Проблема лишь в том, что если у Горького были претензии к лишним людям, то ведь и к людям дела претензий у него уже набралось немало. Потому и понести от него пакет к Кирову. Претензии были не только к Ленину в тот период, когда еще можно было высказываться, но даже к Сталину, когда высказывания могли кончиться печально. Но, может быть, летописи смуты, на которую претендовал Горький, все же не получилось? Почему? У художников многое чего не получается, а если и получается, то как-то внезапно и неожиданно и, может быть, даже не то, что хотелось. Вот ведь написал же Горький портрет Ленина, хотел написать, во всяком случае, планировал и портрет Сталина, а не получилось. Может быть, в летописи Горького эти самые вожди и должны были предстать людьми действия. Но, может быть, в сознании писателя их деятельность перестала восприниматься позитивной. Дело доходило до того, что Горький (если верить А. Ваксбергу) мог возглавить группу, ставившей своей целью смену власти, т.е. устранения от власти Сталина [67]. В этой ситуации, конечно, грандиозный проект летописи в форме романа, если он, конечно, существовал и не мог реализоваться. Вообще, видимо, следовало писать уже другой роман. Писать, не закончив этот роман.
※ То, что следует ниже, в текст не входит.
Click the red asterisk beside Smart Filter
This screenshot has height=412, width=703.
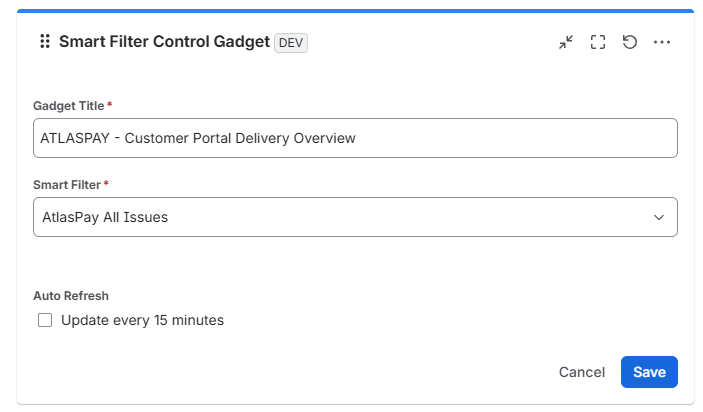point(106,183)
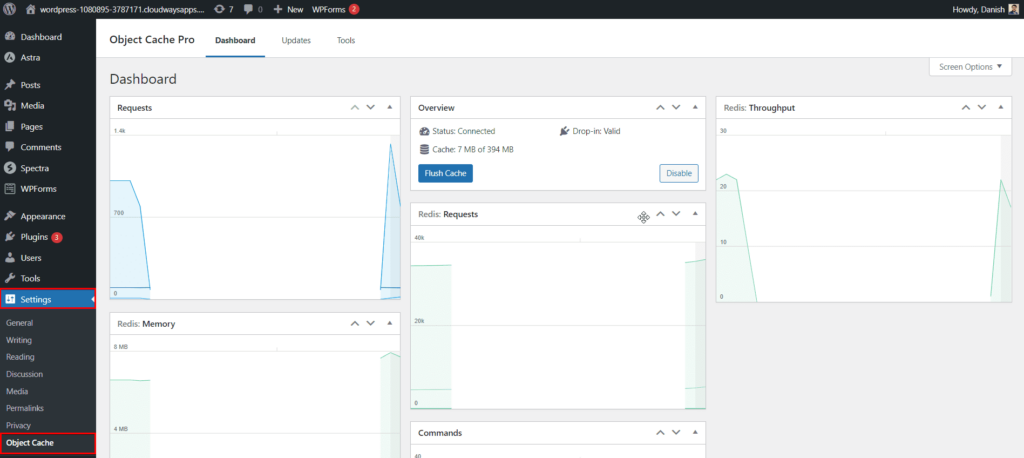Image resolution: width=1024 pixels, height=458 pixels.
Task: Open Astra in the sidebar
Action: (30, 57)
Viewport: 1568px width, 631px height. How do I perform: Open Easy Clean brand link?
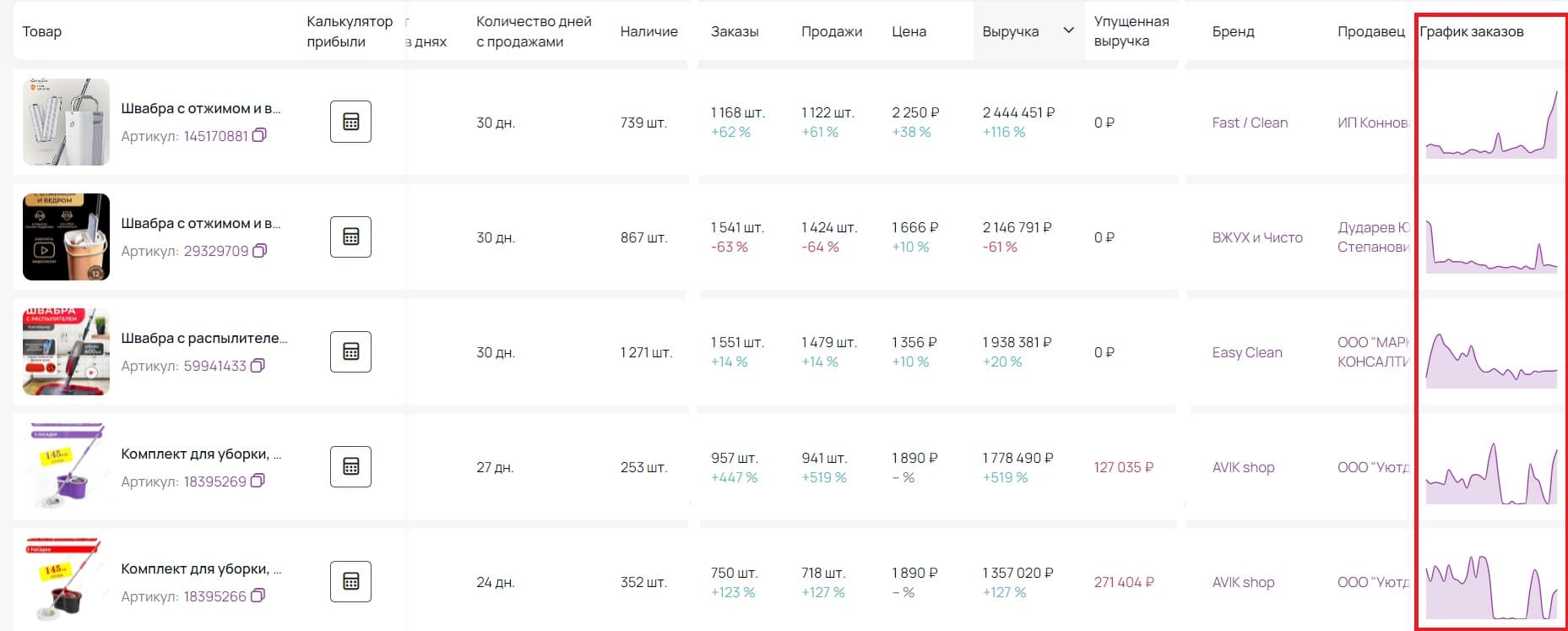click(1247, 352)
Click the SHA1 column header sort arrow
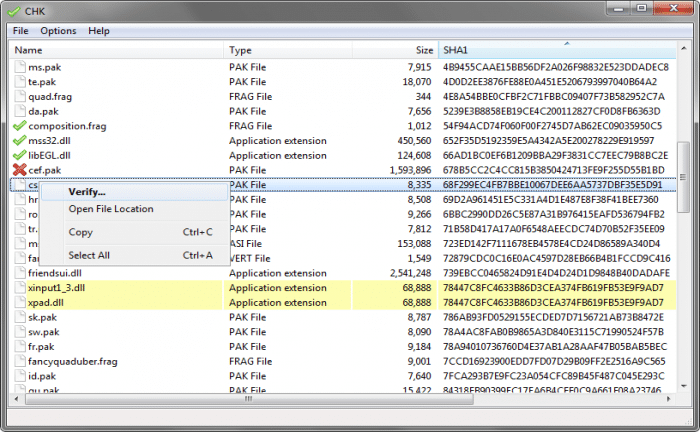This screenshot has height=432, width=700. point(566,44)
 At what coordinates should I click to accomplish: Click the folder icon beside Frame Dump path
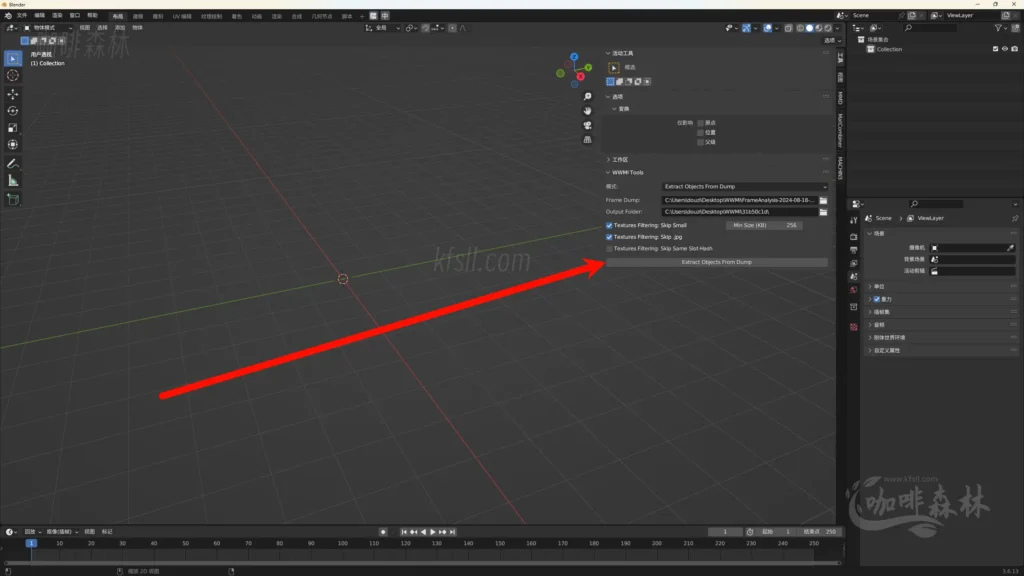[x=823, y=200]
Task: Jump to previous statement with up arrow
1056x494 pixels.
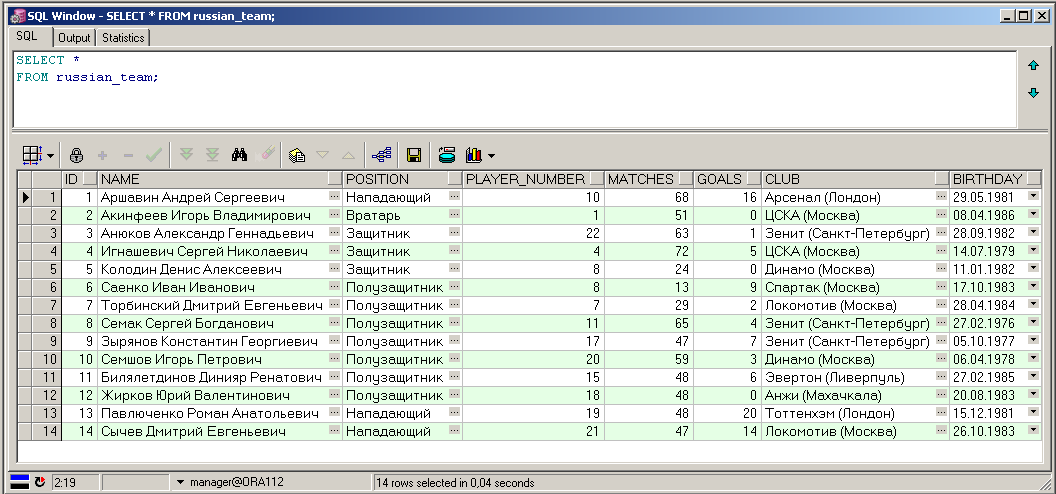Action: 1034,65
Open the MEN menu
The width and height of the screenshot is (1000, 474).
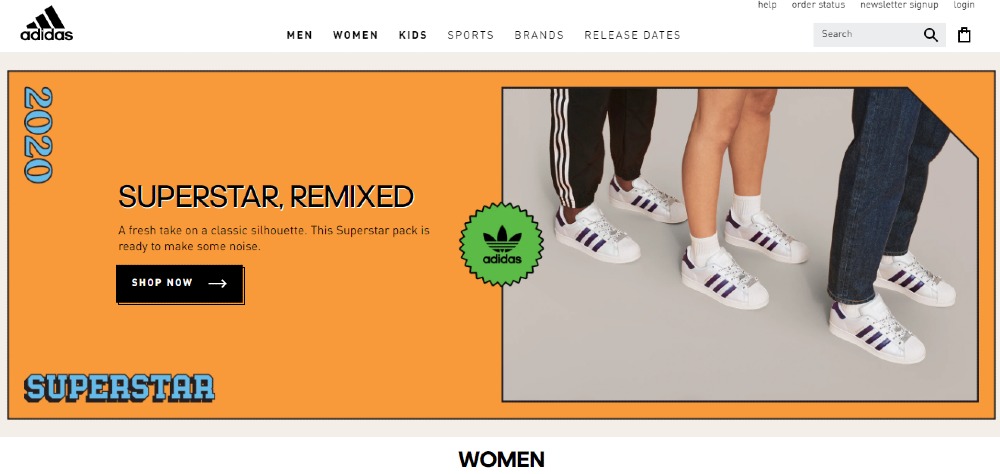click(x=300, y=35)
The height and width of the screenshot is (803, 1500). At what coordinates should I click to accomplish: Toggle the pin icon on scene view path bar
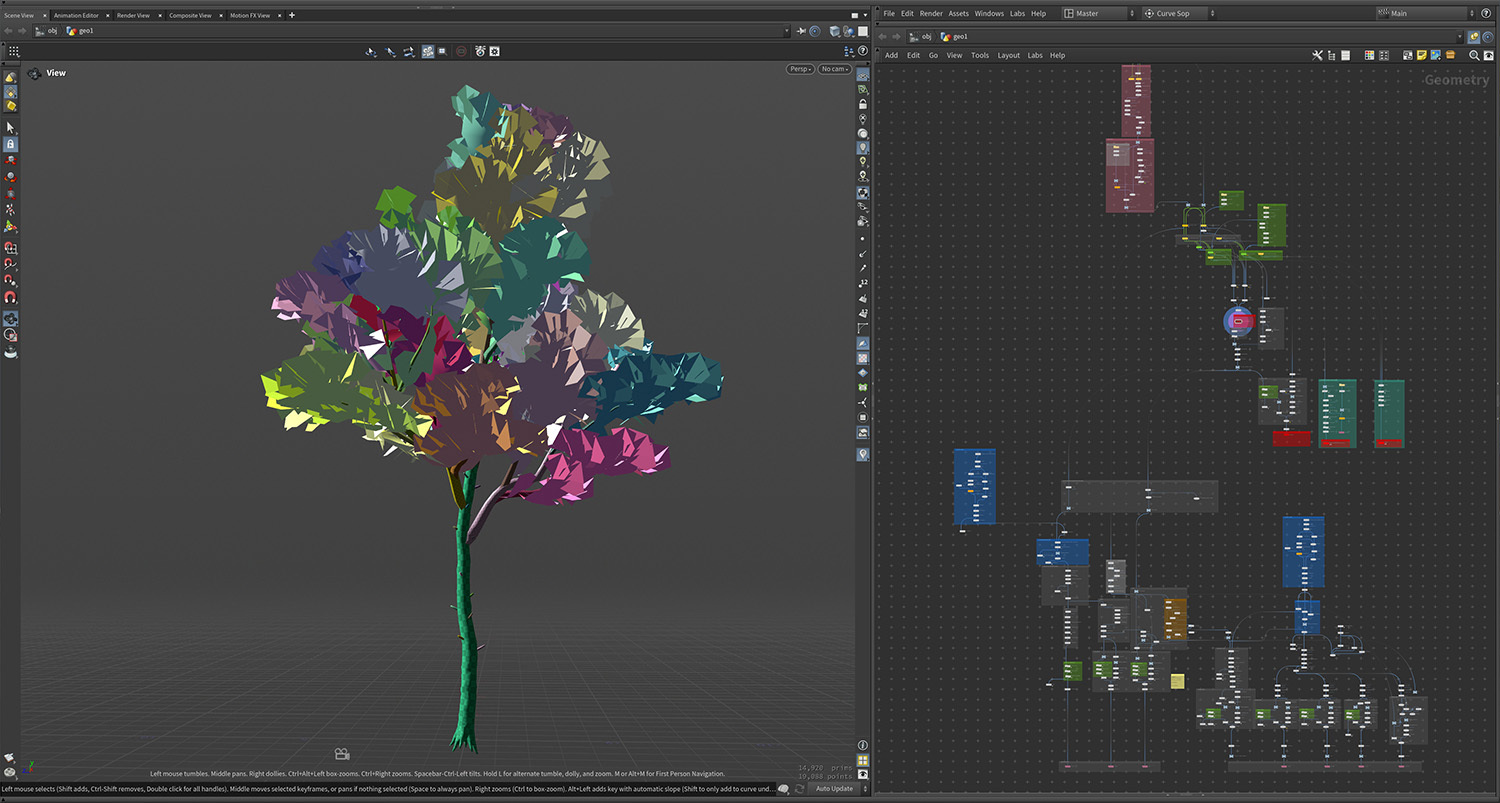800,31
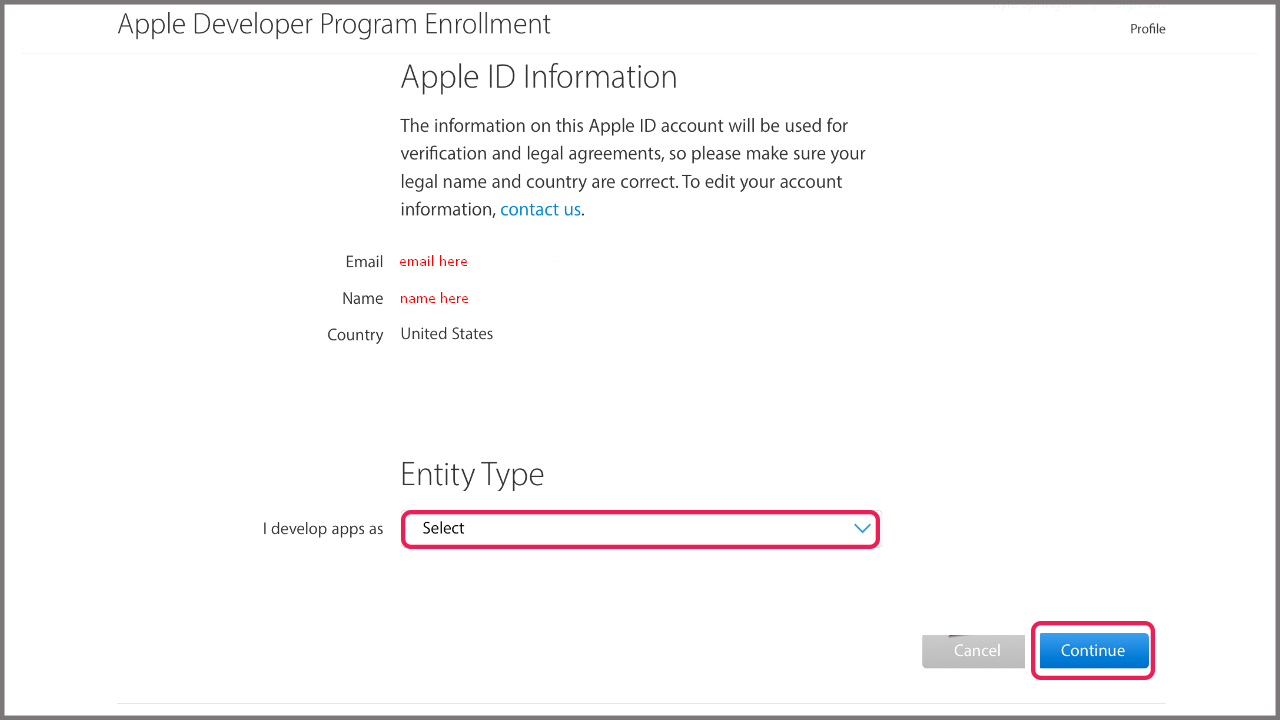
Task: Open the 'I develop apps as' dropdown
Action: point(640,529)
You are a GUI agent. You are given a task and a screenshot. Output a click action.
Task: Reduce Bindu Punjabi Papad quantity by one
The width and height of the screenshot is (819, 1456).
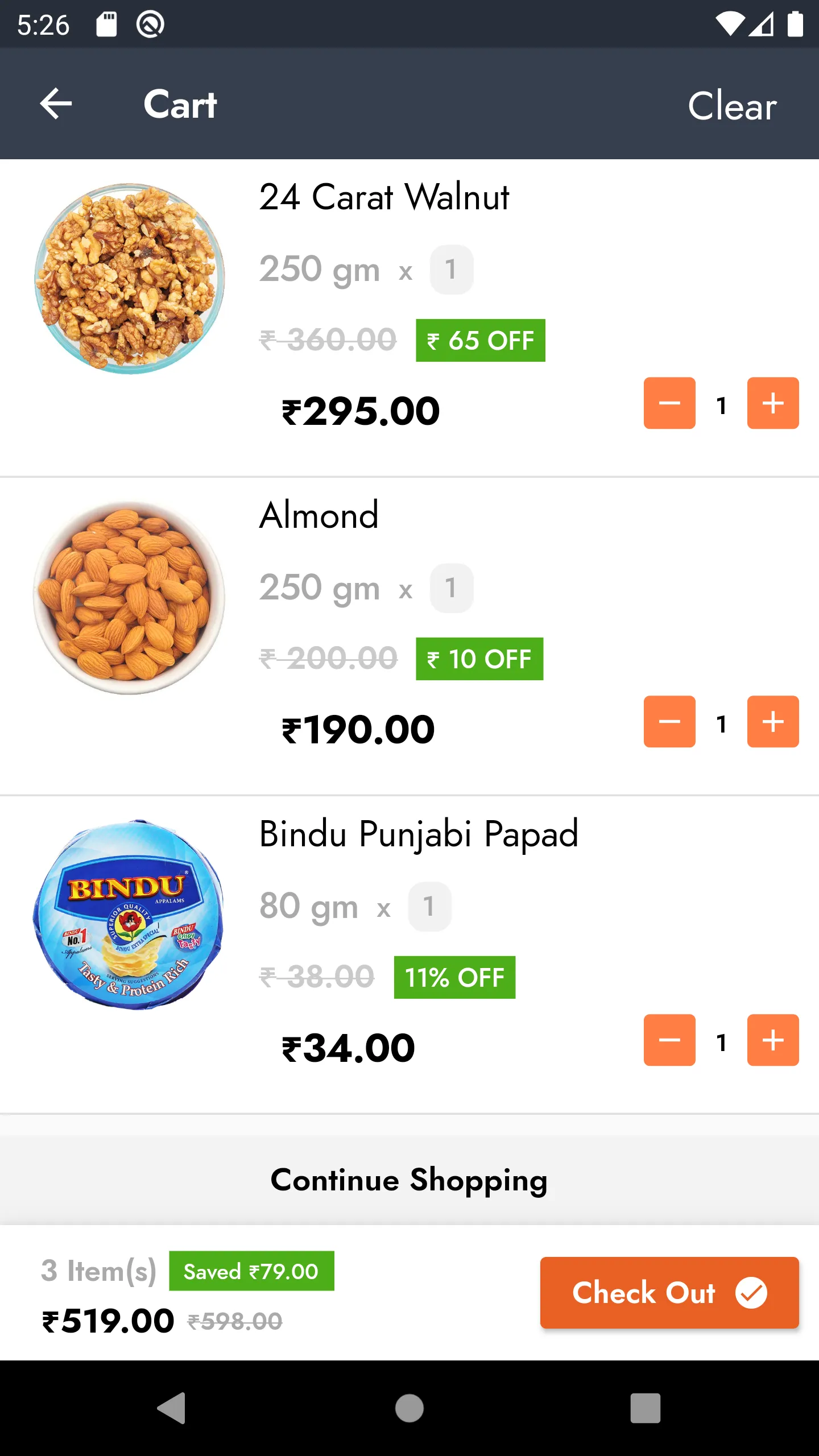click(669, 1040)
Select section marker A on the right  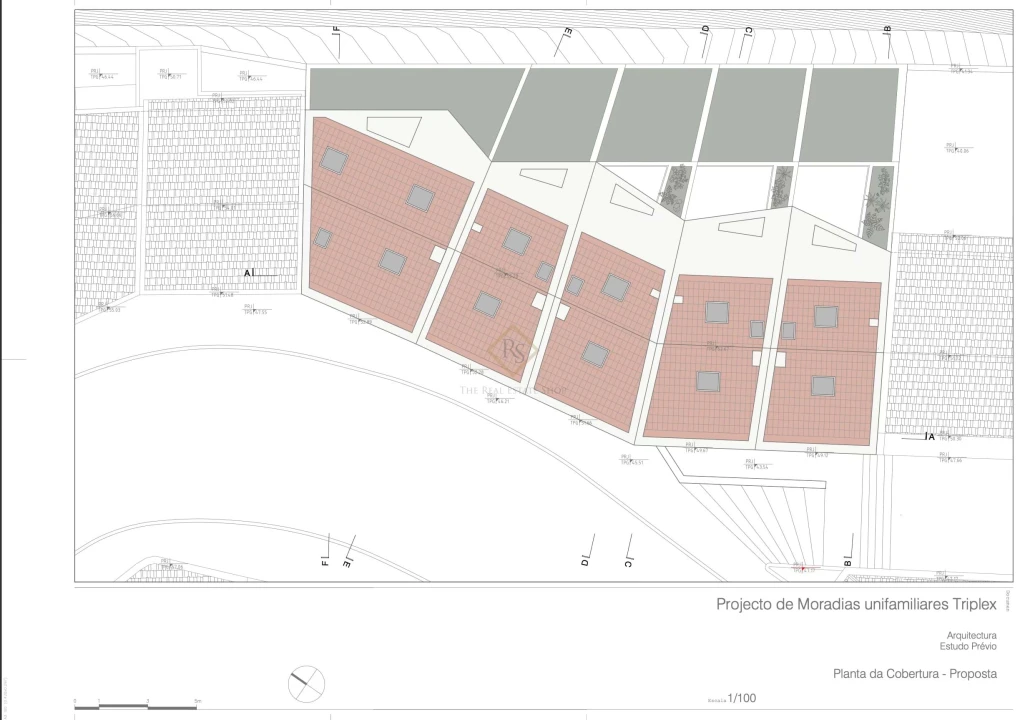(929, 436)
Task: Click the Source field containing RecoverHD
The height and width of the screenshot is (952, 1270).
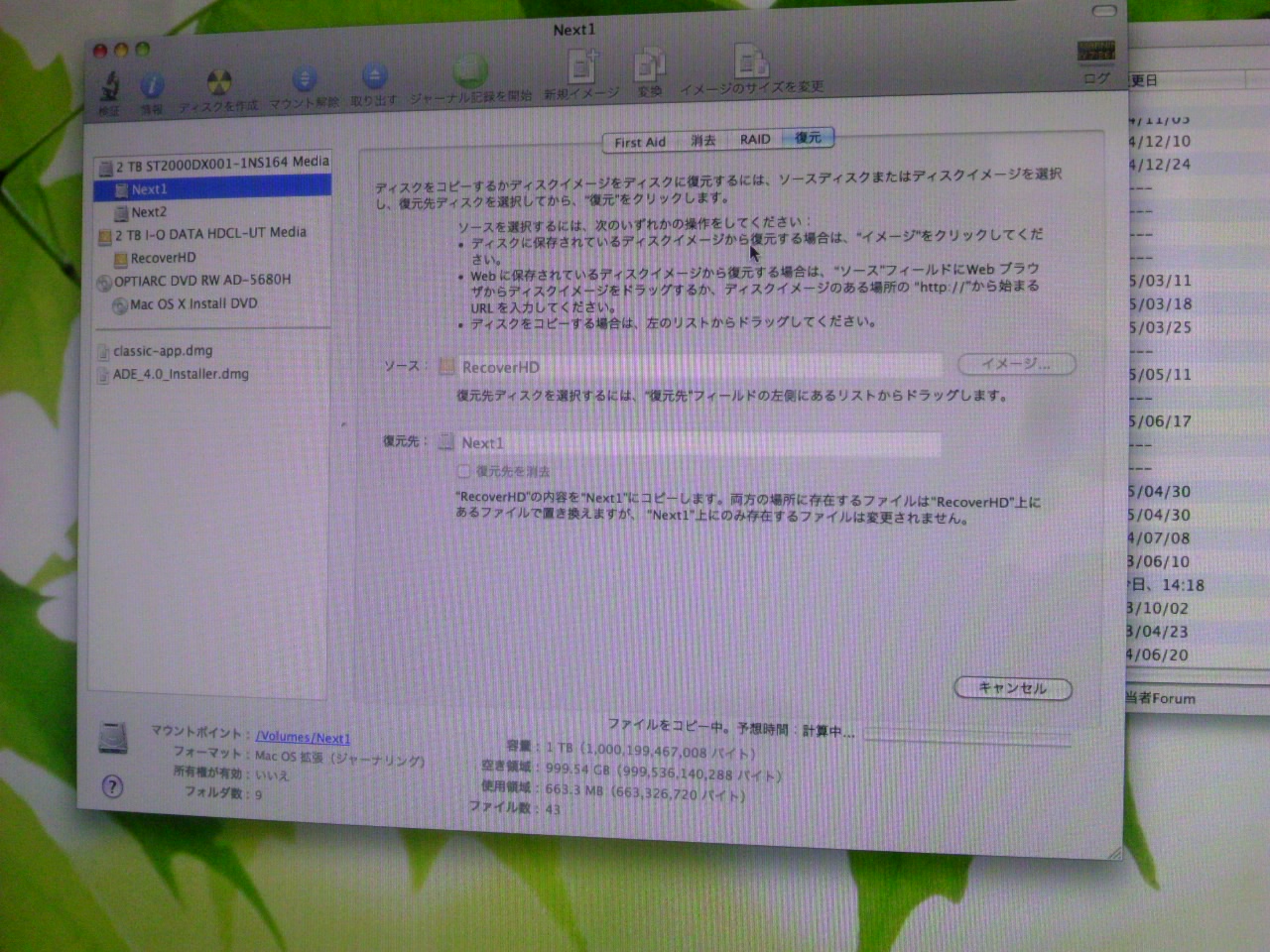Action: [695, 367]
10. События, описанные в романе как один из эпизодов в развертывании отношений между массой и вождями.
Исторический процесс, начало которого воспроизведено в романе, как он предстает уже взглядом из ХХI века
Наши предположения о существовании горьковского проекта в его полном виде подводят к необходимости в истории описываемой Горьким смуты выделения двух фаз в развитии массовой ментальности – бессознательной и сознательной фазы. В конце концов, то, что получилось в романе, не важно, в осознанном или в неосознанном автором форме, может быть адекватно осмыслено лишь при условии, что описанная в романе ситуация включена в последующие процессы, которые сам автор уже описать не мог, процессы, продолжающиеся за скобками романа. Если опять же прибегать к терминологии В. Паперного, то «культуре Один» соответствует бессознательной период в ситуации вспышки массовой ментальности. То, что политический курс вызывает к жизни архетипический комплекс, еще никто не осознает. Это стихия исключительно эмоциональная, и развертывается она в форме эпидемии. Поэтому в какой-то степени этот период движения к революции и сама революционная ситуация сопровождаются скорее романтической аурой.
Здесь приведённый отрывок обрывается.